Professional ratings
Review scores
| Source | Rating |
| AllMusic | Star |

==Overview==
Dead Lovers' Sarabande, as a whole, is a transitory death suite detailing the unnamed protagonist's mourning of her lover and her desire to rejoin him in the afterlife. Major recurring themes in the work include loneliness and the dreadful feeling of loss when someone dear dies. The story of the first part centers around Cantodea assisting her husband in committing suicide; although he is said to be suffering, the exact cause is not mentioned. In "Hades "Pluton"", she attempts to make a deal with otherworldly beings in order to recover her husband but refuses it eventually. Anna-Varney Cantodea later admitted that Dead Lovers' Sarabande was dedicated to, but not about, the late Rozz Williams, former frontman of deathrock band Christian Death.

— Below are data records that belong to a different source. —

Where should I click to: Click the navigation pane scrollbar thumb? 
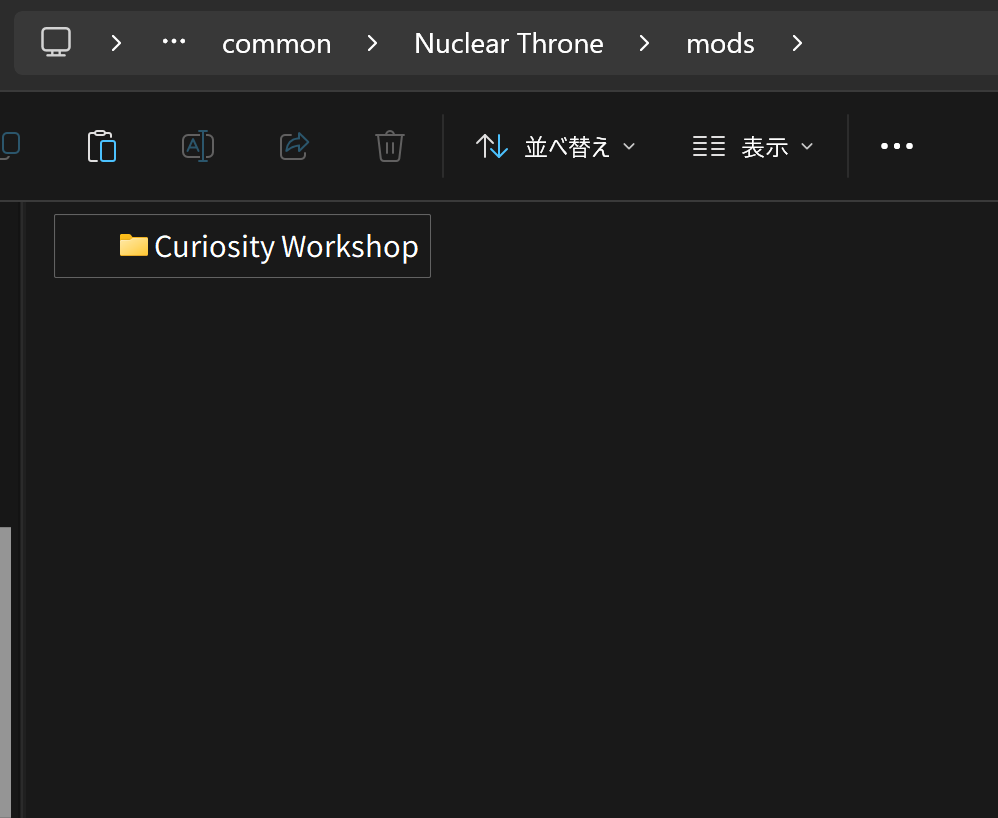[5, 670]
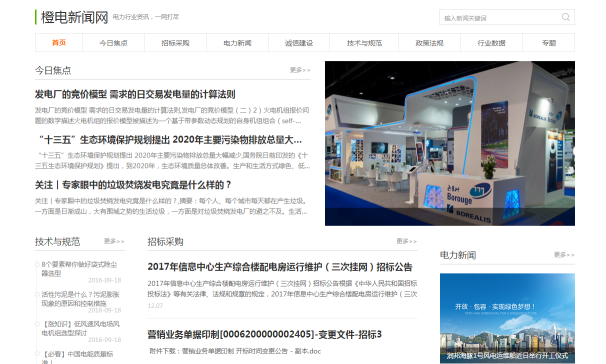The image size is (606, 364).
Task: Read the 垃圾焚烧发电 expert article
Action: (133, 185)
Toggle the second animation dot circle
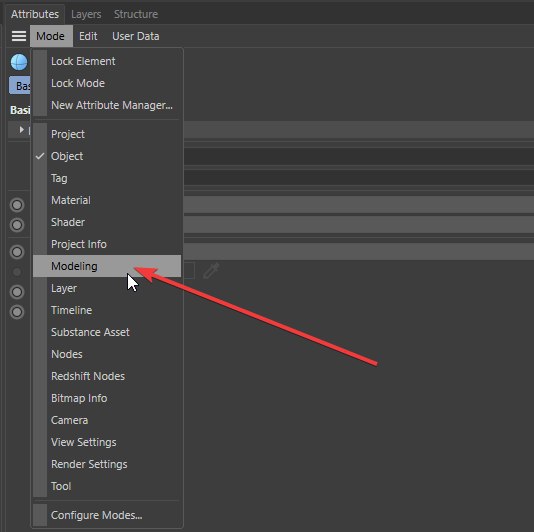Image resolution: width=534 pixels, height=532 pixels. (17, 225)
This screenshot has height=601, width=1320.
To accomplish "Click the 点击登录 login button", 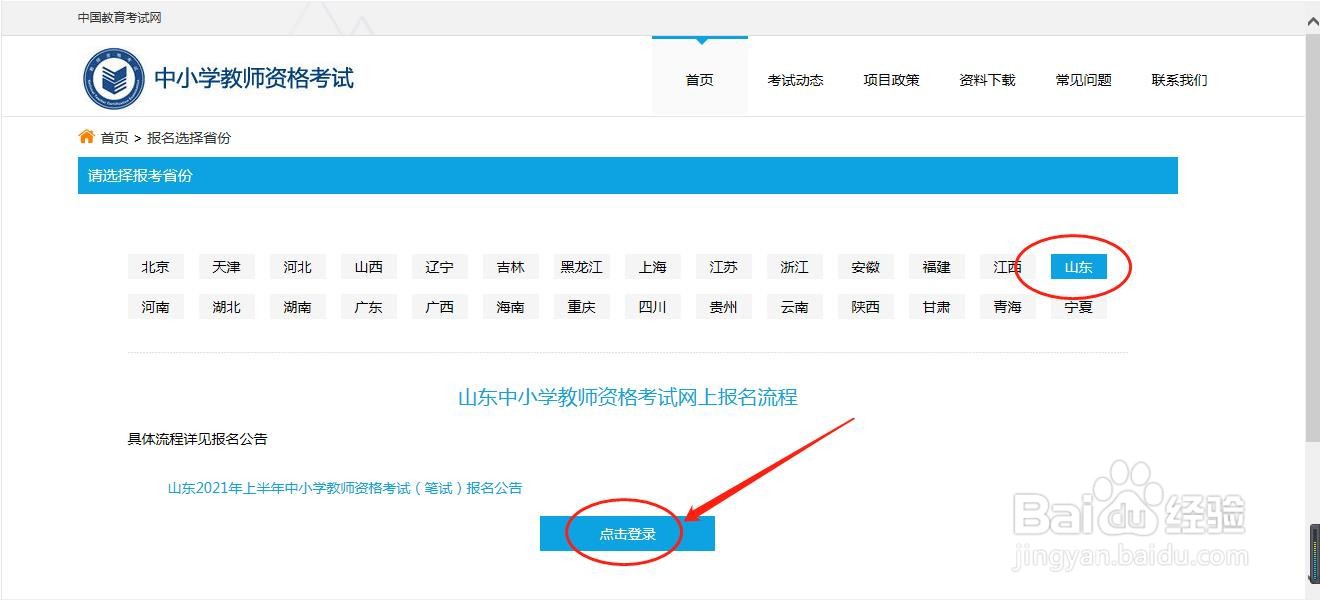I will coord(627,532).
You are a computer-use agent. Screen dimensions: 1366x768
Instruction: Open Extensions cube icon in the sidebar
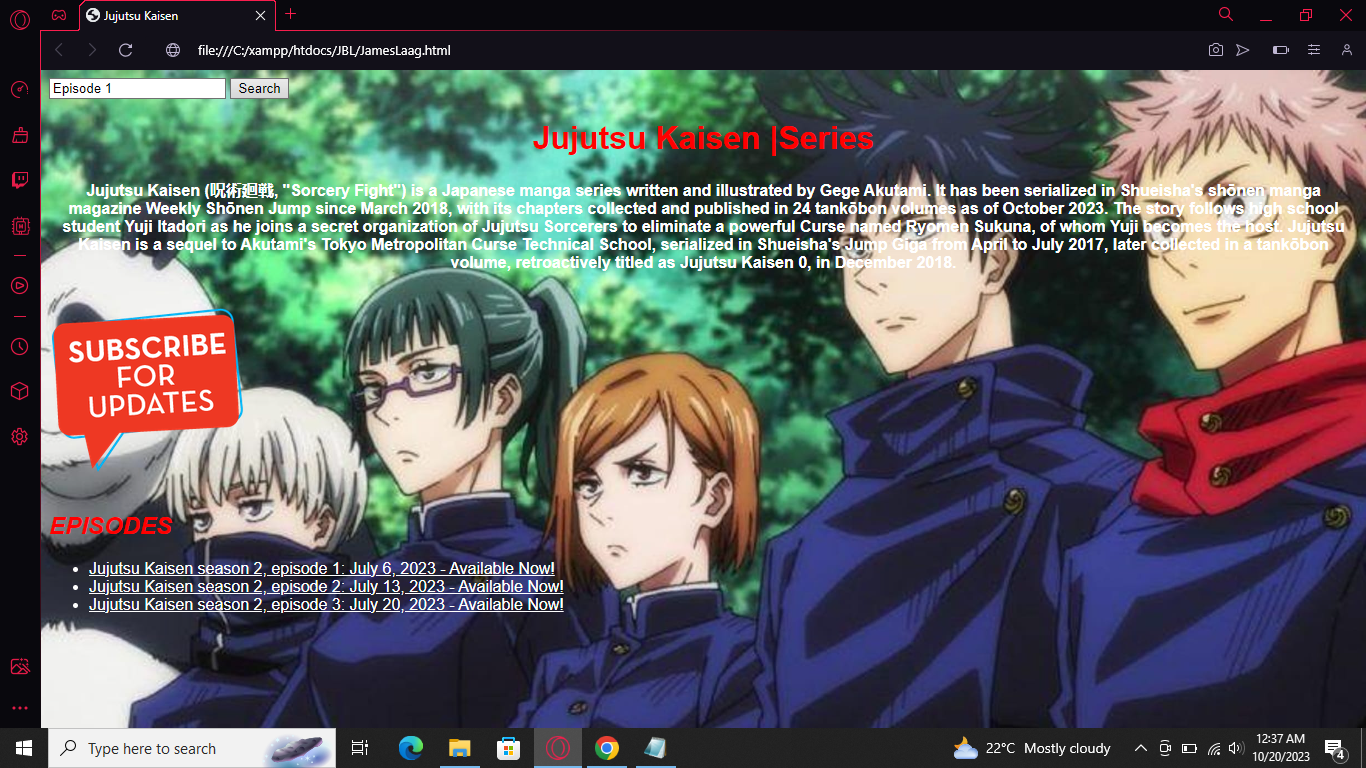(20, 391)
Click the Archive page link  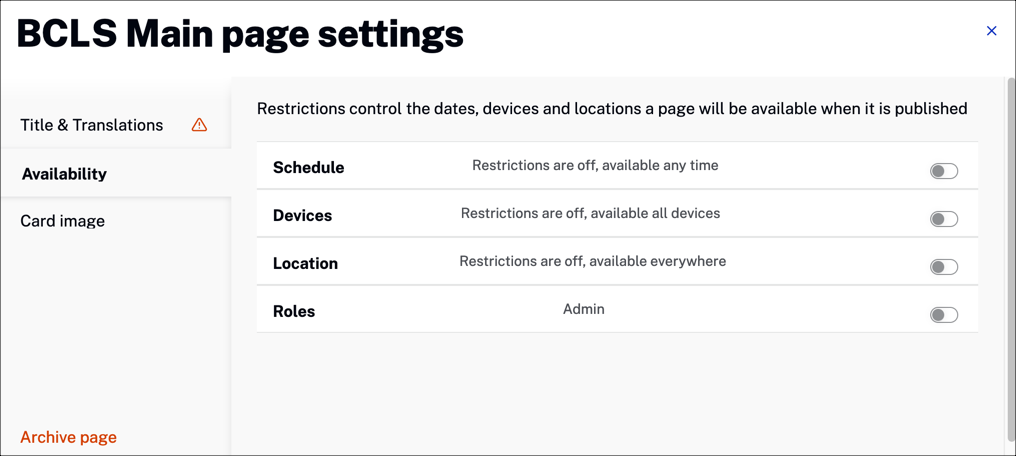pyautogui.click(x=69, y=437)
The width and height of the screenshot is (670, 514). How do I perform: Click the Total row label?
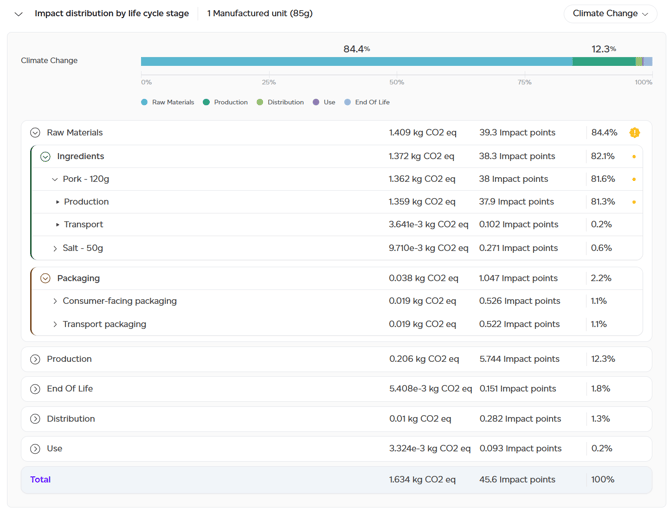(x=40, y=479)
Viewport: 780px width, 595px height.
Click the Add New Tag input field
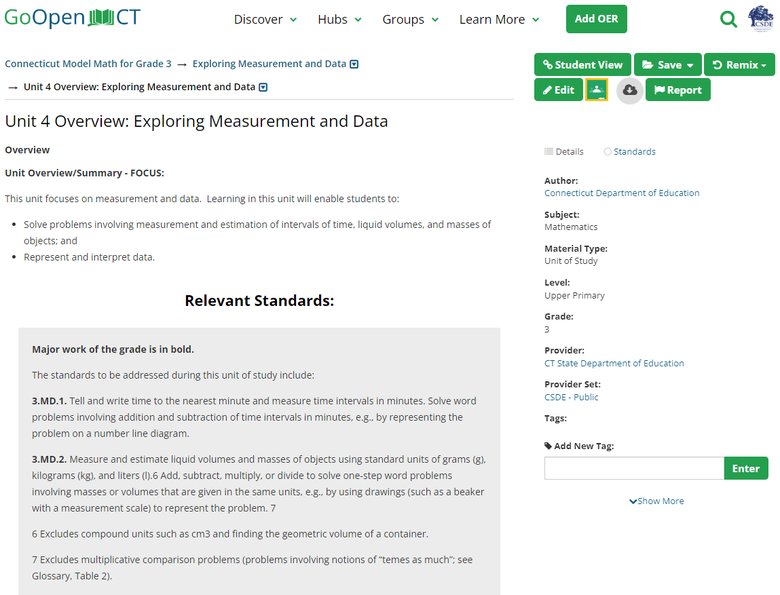coord(633,468)
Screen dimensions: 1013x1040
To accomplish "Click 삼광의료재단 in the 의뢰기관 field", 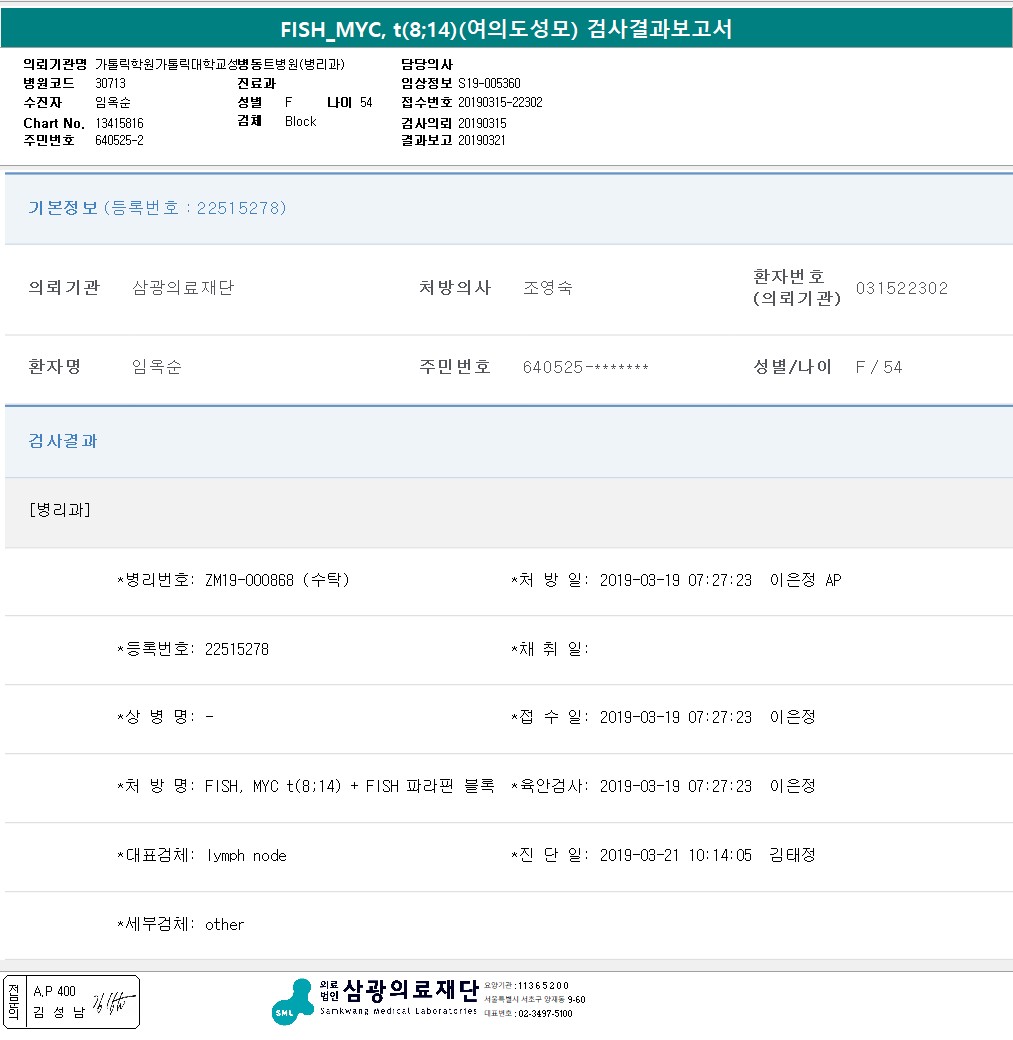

Musically, a shift was made towards folk music and chamber pieces, with more prominent passages for string instruments. For the first time, live brass and woodwinds players were used instead of synthesized instruments; the leap to organic strings occurred on The inexperienced Spiral Traveller. Whereas previous albums contained some wall of sound production techniques, (Face One) was more intimate and featured minimalist arrangements. Songs also became more drone-like, with the use of pedal tones and repeated melodies carried across several instruments; this is most notable on opener "Across the Bridge" and the album's longest piece, "The Sleeper". "Hades "Pluton"" is based on the rhythm of the Roky Erickson song, "Night of the Vampire".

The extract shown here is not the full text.